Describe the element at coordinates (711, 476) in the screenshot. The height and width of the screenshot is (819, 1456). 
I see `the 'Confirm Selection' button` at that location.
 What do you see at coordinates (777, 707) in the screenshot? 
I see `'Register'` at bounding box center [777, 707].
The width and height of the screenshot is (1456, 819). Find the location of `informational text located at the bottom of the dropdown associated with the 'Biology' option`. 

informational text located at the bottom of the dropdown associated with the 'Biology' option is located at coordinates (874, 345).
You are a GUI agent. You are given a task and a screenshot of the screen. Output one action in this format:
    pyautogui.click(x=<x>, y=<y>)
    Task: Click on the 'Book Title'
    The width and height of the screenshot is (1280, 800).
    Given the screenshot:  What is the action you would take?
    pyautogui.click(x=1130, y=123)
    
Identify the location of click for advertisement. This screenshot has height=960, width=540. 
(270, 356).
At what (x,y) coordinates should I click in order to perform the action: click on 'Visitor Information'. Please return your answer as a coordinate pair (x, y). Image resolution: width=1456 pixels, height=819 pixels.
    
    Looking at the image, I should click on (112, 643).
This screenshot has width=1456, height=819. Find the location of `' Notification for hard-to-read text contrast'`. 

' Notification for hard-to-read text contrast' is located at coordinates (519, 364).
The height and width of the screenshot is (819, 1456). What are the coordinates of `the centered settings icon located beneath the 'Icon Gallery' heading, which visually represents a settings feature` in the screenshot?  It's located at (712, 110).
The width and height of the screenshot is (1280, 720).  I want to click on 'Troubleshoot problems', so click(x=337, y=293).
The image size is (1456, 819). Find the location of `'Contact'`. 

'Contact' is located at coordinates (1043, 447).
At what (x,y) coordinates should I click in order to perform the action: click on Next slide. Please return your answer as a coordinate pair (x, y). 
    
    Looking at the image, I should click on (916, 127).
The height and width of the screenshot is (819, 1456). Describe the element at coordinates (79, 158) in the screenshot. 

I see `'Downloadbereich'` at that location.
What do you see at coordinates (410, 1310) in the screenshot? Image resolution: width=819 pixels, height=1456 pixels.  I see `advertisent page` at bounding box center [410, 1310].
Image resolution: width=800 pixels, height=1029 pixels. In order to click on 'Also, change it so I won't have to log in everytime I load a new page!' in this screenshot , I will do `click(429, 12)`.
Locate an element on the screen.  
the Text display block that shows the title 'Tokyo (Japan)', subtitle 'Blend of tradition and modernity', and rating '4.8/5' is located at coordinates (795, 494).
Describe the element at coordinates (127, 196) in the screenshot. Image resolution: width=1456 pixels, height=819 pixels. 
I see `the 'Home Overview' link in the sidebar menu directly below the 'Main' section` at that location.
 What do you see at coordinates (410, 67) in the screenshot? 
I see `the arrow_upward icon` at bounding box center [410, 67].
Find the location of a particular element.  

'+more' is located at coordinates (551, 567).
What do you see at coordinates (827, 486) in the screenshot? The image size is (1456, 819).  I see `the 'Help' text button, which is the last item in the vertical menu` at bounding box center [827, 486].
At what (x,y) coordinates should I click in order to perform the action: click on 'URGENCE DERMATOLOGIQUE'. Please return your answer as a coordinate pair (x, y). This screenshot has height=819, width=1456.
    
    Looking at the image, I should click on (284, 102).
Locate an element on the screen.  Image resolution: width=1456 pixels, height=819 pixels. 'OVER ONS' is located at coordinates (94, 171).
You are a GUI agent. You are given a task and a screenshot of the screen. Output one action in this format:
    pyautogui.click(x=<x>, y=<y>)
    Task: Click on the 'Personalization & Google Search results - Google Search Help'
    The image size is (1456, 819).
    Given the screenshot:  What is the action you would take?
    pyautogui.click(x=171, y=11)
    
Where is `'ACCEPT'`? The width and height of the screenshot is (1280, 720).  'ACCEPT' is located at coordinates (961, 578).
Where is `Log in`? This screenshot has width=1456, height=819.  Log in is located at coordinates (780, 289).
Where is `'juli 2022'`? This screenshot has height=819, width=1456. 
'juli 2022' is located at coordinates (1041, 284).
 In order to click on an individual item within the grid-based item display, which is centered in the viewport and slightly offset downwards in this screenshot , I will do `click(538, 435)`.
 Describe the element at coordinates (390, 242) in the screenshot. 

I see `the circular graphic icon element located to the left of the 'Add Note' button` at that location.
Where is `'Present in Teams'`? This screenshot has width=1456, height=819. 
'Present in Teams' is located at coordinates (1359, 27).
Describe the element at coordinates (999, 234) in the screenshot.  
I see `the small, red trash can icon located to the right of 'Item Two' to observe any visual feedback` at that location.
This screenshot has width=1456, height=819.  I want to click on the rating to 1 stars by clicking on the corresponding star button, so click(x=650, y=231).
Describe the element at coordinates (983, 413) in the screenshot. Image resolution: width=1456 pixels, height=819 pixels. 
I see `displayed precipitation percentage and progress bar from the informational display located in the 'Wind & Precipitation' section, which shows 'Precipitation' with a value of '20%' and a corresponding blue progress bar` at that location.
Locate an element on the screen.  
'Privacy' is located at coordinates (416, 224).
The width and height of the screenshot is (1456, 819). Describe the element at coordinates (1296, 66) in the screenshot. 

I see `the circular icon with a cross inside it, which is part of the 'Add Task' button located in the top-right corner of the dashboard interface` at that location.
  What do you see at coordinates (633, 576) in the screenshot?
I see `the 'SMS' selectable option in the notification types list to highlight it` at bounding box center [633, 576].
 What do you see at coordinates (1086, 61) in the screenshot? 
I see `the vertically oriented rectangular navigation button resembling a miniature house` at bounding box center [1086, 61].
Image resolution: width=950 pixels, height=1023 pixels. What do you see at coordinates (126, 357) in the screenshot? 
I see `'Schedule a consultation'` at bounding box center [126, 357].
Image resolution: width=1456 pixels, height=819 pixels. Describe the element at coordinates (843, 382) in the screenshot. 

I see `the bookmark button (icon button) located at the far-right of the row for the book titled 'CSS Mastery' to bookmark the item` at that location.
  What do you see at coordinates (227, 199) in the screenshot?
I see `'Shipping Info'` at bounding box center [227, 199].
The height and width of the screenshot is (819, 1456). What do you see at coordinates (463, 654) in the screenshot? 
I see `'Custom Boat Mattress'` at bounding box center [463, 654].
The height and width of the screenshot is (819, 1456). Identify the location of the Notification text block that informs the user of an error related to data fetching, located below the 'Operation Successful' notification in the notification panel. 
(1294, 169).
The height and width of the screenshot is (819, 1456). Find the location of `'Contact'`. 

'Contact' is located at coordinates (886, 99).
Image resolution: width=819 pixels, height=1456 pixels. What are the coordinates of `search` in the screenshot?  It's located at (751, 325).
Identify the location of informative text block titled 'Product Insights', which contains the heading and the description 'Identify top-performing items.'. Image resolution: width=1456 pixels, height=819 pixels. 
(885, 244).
-.-.-
[Problem to solve] Reproduce every line of the data above verbatim, from the first line through the last.

[Complete response]
Describe the element at coordinates (711, 476) in the screenshot. The height and width of the screenshot is (819, 1456). 
I see `the 'Confirm Selection' button` at that location.
 What do you see at coordinates (777, 707) in the screenshot? 
I see `'Register'` at bounding box center [777, 707].
The width and height of the screenshot is (1456, 819). Find the location of `informational text located at the bottom of the dropdown associated with the 'Biology' option`. 

informational text located at the bottom of the dropdown associated with the 'Biology' option is located at coordinates (874, 345).
You are a GUI agent. You are given a task and a screenshot of the screen. Output one action in this format:
    pyautogui.click(x=<x>, y=<y>)
    Task: Click on the 'Book Title'
    The width and height of the screenshot is (1280, 800).
    Given the screenshot:  What is the action you would take?
    pyautogui.click(x=1130, y=123)
    
Identify the location of click for advertisement. This screenshot has height=960, width=540. 
(270, 356).
At what (x,y) coordinates should I click in order to perform the action: click on 'Visitor Information'. Please return your answer as a coordinate pair (x, y). Image resolution: width=1456 pixels, height=819 pixels.
    
    Looking at the image, I should click on (112, 643).
This screenshot has width=1456, height=819. Find the location of `' Notification for hard-to-read text contrast'`. 

' Notification for hard-to-read text contrast' is located at coordinates (519, 364).
The height and width of the screenshot is (819, 1456). What are the coordinates of `the centered settings icon located beneath the 'Icon Gallery' heading, which visually represents a settings feature` in the screenshot?  It's located at (712, 110).
The width and height of the screenshot is (1280, 720).  I want to click on 'Troubleshoot problems', so click(x=337, y=293).
The image size is (1456, 819). Find the location of `'Contact'`. 

'Contact' is located at coordinates (1043, 447).
At what (x,y) coordinates should I click in order to perform the action: click on Next slide. Please return your answer as a coordinate pair (x, y). 
    
    Looking at the image, I should click on (916, 127).
The height and width of the screenshot is (819, 1456). Describe the element at coordinates (79, 158) in the screenshot. 

I see `'Downloadbereich'` at that location.
What do you see at coordinates (410, 1310) in the screenshot? Image resolution: width=819 pixels, height=1456 pixels.  I see `advertisent page` at bounding box center [410, 1310].
Image resolution: width=800 pixels, height=1029 pixels. In order to click on 'Also, change it so I won't have to log in everytime I load a new page!' in this screenshot , I will do `click(429, 12)`.
Locate an element on the screen.  
the Text display block that shows the title 'Tokyo (Japan)', subtitle 'Blend of tradition and modernity', and rating '4.8/5' is located at coordinates (795, 494).
Describe the element at coordinates (127, 196) in the screenshot. Image resolution: width=1456 pixels, height=819 pixels. 
I see `the 'Home Overview' link in the sidebar menu directly below the 'Main' section` at that location.
 What do you see at coordinates (410, 67) in the screenshot? 
I see `the arrow_upward icon` at bounding box center [410, 67].
Find the location of a particular element.  

'+more' is located at coordinates (551, 567).
What do you see at coordinates (827, 486) in the screenshot? The image size is (1456, 819).  I see `the 'Help' text button, which is the last item in the vertical menu` at bounding box center [827, 486].
At what (x,y) coordinates should I click in order to perform the action: click on 'URGENCE DERMATOLOGIQUE'. Please return your answer as a coordinate pair (x, y). This screenshot has height=819, width=1456.
    
    Looking at the image, I should click on (284, 102).
Locate an element on the screen.  Image resolution: width=1456 pixels, height=819 pixels. 'OVER ONS' is located at coordinates (94, 171).
You are a GUI agent. You are given a task and a screenshot of the screen. Output one action in this format:
    pyautogui.click(x=<x>, y=<y>)
    Task: Click on the 'Personalization & Google Search results - Google Search Help'
    The image size is (1456, 819).
    Given the screenshot:  What is the action you would take?
    pyautogui.click(x=171, y=11)
    
Where is `'ACCEPT'`? The width and height of the screenshot is (1280, 720).  'ACCEPT' is located at coordinates (961, 578).
Where is `Log in`? This screenshot has width=1456, height=819.  Log in is located at coordinates (780, 289).
Where is `'juli 2022'`? This screenshot has height=819, width=1456. 
'juli 2022' is located at coordinates (1041, 284).
 In order to click on an individual item within the grid-based item display, which is centered in the viewport and slightly offset downwards in this screenshot , I will do `click(538, 435)`.
 Describe the element at coordinates (390, 242) in the screenshot. 

I see `the circular graphic icon element located to the left of the 'Add Note' button` at that location.
Where is `'Present in Teams'`? This screenshot has width=1456, height=819. 
'Present in Teams' is located at coordinates (1359, 27).
Describe the element at coordinates (999, 234) in the screenshot.  
I see `the small, red trash can icon located to the right of 'Item Two' to observe any visual feedback` at that location.
This screenshot has width=1456, height=819.  I want to click on the rating to 1 stars by clicking on the corresponding star button, so click(x=650, y=231).
Describe the element at coordinates (983, 413) in the screenshot. Image resolution: width=1456 pixels, height=819 pixels. 
I see `displayed precipitation percentage and progress bar from the informational display located in the 'Wind & Precipitation' section, which shows 'Precipitation' with a value of '20%' and a corresponding blue progress bar` at that location.
Locate an element on the screen.  
'Privacy' is located at coordinates (416, 224).
The width and height of the screenshot is (1456, 819). Describe the element at coordinates (1296, 66) in the screenshot. 

I see `the circular icon with a cross inside it, which is part of the 'Add Task' button located in the top-right corner of the dashboard interface` at that location.
  What do you see at coordinates (633, 576) in the screenshot?
I see `the 'SMS' selectable option in the notification types list to highlight it` at bounding box center [633, 576].
 What do you see at coordinates (1086, 61) in the screenshot? 
I see `the vertically oriented rectangular navigation button resembling a miniature house` at bounding box center [1086, 61].
Image resolution: width=950 pixels, height=1023 pixels. What do you see at coordinates (126, 357) in the screenshot? 
I see `'Schedule a consultation'` at bounding box center [126, 357].
Image resolution: width=1456 pixels, height=819 pixels. Describe the element at coordinates (843, 382) in the screenshot. 

I see `the bookmark button (icon button) located at the far-right of the row for the book titled 'CSS Mastery' to bookmark the item` at that location.
  What do you see at coordinates (227, 199) in the screenshot?
I see `'Shipping Info'` at bounding box center [227, 199].
The height and width of the screenshot is (819, 1456). What do you see at coordinates (463, 654) in the screenshot? 
I see `'Custom Boat Mattress'` at bounding box center [463, 654].
The height and width of the screenshot is (819, 1456). Identify the location of the Notification text block that informs the user of an error related to data fetching, located below the 'Operation Successful' notification in the notification panel. 
(1294, 169).
The height and width of the screenshot is (819, 1456). Find the location of `'Contact'`. 

'Contact' is located at coordinates (886, 99).
Image resolution: width=819 pixels, height=1456 pixels. What are the coordinates of `search` in the screenshot?  It's located at (751, 325).
Identify the location of informative text block titled 'Product Insights', which contains the heading and the description 'Identify top-performing items.'. Image resolution: width=1456 pixels, height=819 pixels. 
(885, 244).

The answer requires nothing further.